While Wellfully insiders bought shares during the last year, they didn't sell. Their average price was about AU$0.07. These transactions suggest that insiders have considered the current price attractive. You can see a visual depiction of insider transactions (by companies and individuals) over the last 12 months, below. If you click on the chart, you can see all the individual transactions, including the share price, individual, and the date!


Wellfully is not the only stock insiders are buying. So take a peek at this free list of growing companies with insider buying.

Insiders at Wellfully Have Bought Stock Recently

Over the last quarter, Wellfully insiders have spent a meaningful amount on shares. insider Robert Ovadia spent AU$231k on stock, and there wasn't any selling. This could be interpreted as suggesting a positive outlook.

Does Wellfully Boast High Insider Ownership?

Looking at the total insider shareholdings in a company can help to inform your view of whether they are well aligned with common shareholders. Usually, the higher the insider ownership, the more likely it is that insiders will be incentivised to build the company for the long term. Wellfully insiders own about AU$2.1m worth of shares. That equates to 16% of the company. We've certainly seen higher levels of insider ownership elsewhere, but these holdings are enough to suggest alignment between insiders and the other shareholders.

So What Does This Data Suggest About Wellfully Insiders?

The recent insider purchase is heartening. And the longer term insider transactions also give us confidence. But on the other hand, the company made a loss during the last year, which makes us a little cautious. Given that insiders also own a fair bit of Wellfully we think they are probably pretty confident of a bright future. So while it's helpful to know what insiders are doing in terms of buying or selling, it's also helpful to know the risks that a particular company is facing. At Simply Wall St, we've found that Wellfully has 6 warning signs (4 are a bit unpleasant!) that deserve your attention before going any further with your analysis.

Of course, you might find a fantastic investment by looking elsewhere. So take a peek at this free list of interesting companies.

For the purposes of this article, insiders are those individuals who report their transactions to the relevant regulatory body. We currently account for open market transactions and private dispositions, but not derivative transactions.

Have feedback on this article? Concerned about the content? Get in touch with us directly. Alternatively, email editorial-team (at)

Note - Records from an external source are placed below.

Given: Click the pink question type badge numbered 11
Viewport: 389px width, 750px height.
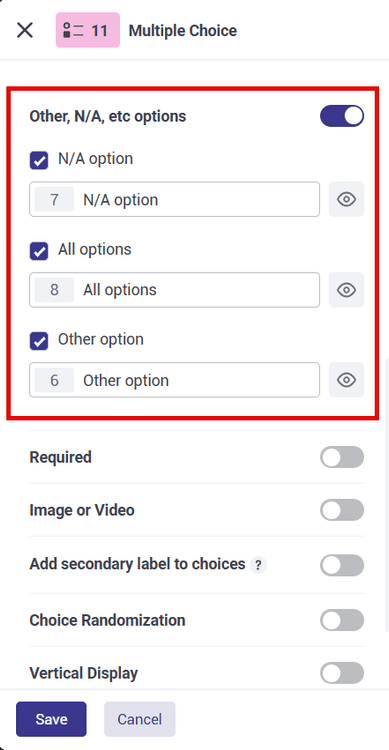Looking at the screenshot, I should click(88, 30).
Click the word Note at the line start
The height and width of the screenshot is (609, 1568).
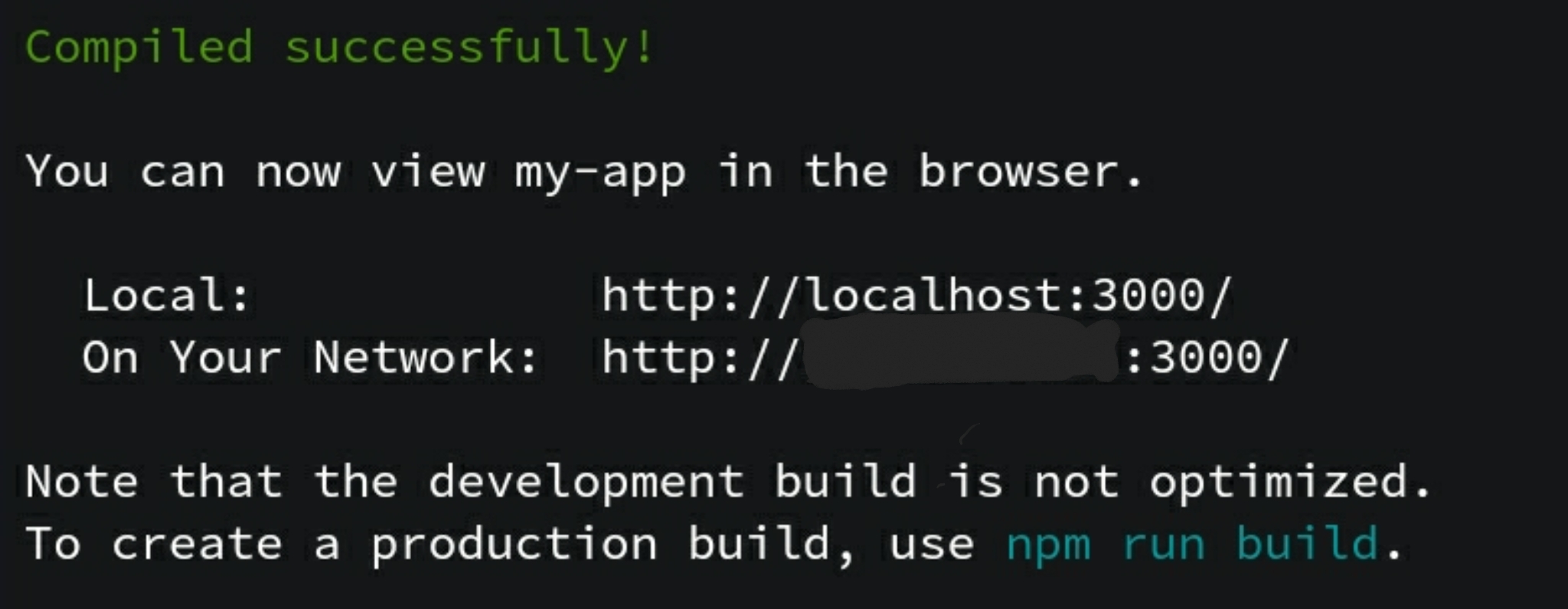tap(82, 483)
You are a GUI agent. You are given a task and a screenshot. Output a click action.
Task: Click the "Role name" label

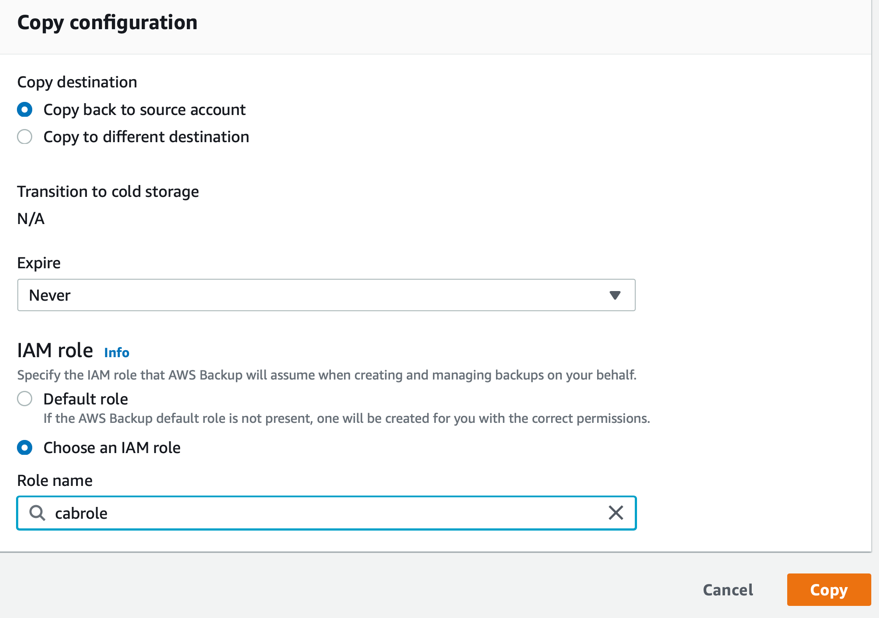(53, 480)
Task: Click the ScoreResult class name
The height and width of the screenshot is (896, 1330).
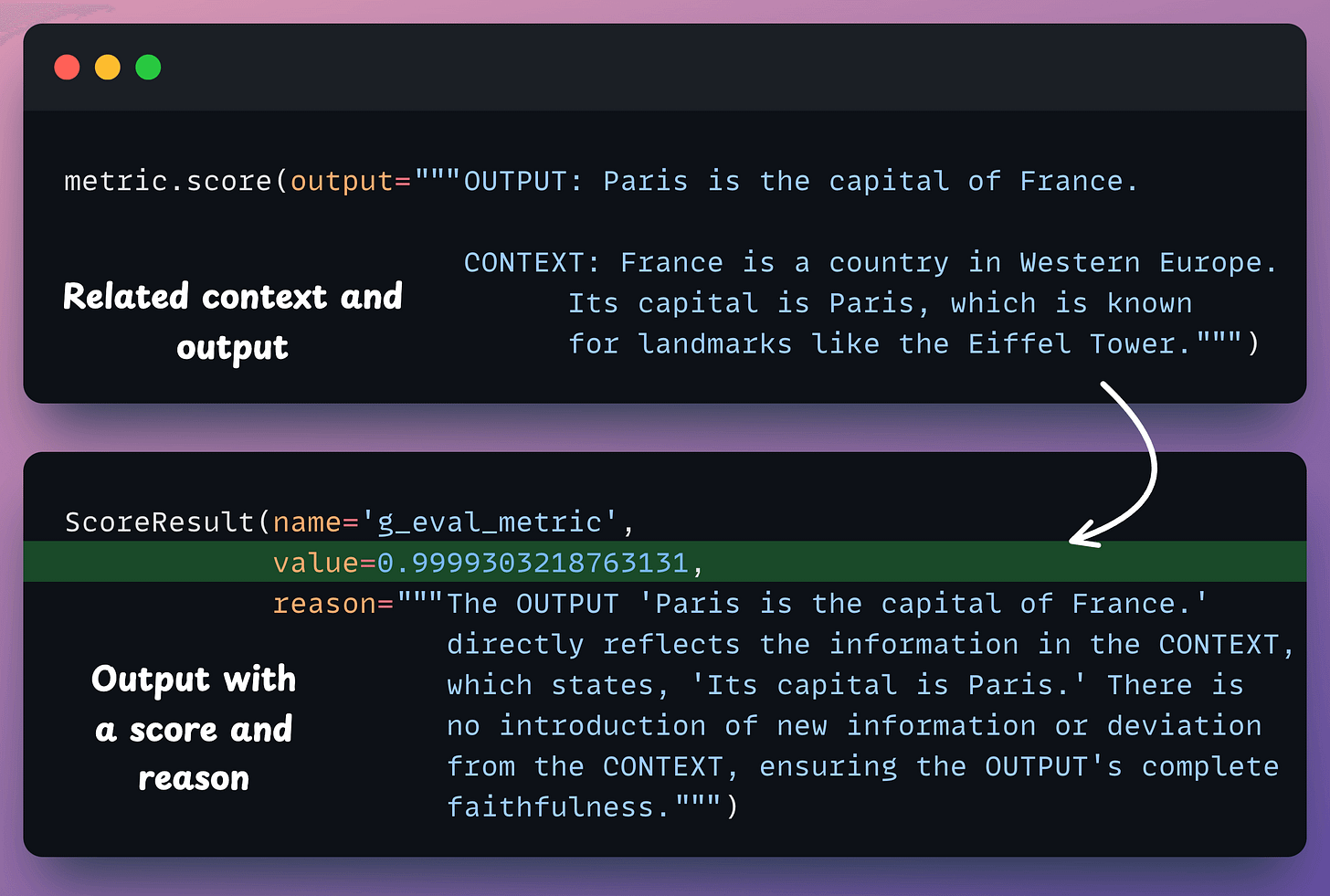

This article by Simply Wall St is general in nature. We provide commentary based on historical data and analyst forecasts only using an unbiased methodology and our articles are not intended to be financial advice. It does not constitute a recommendation to buy or sell any stock, and does not take account of your objectives, or your financial situation. We aim to bring you long-term focused analysis driven by fundamental data. Note that our analysis may not factor in the latest price-sensitive company announcements or qualitative material. Simply Wall St has no position in any stocks mentioned.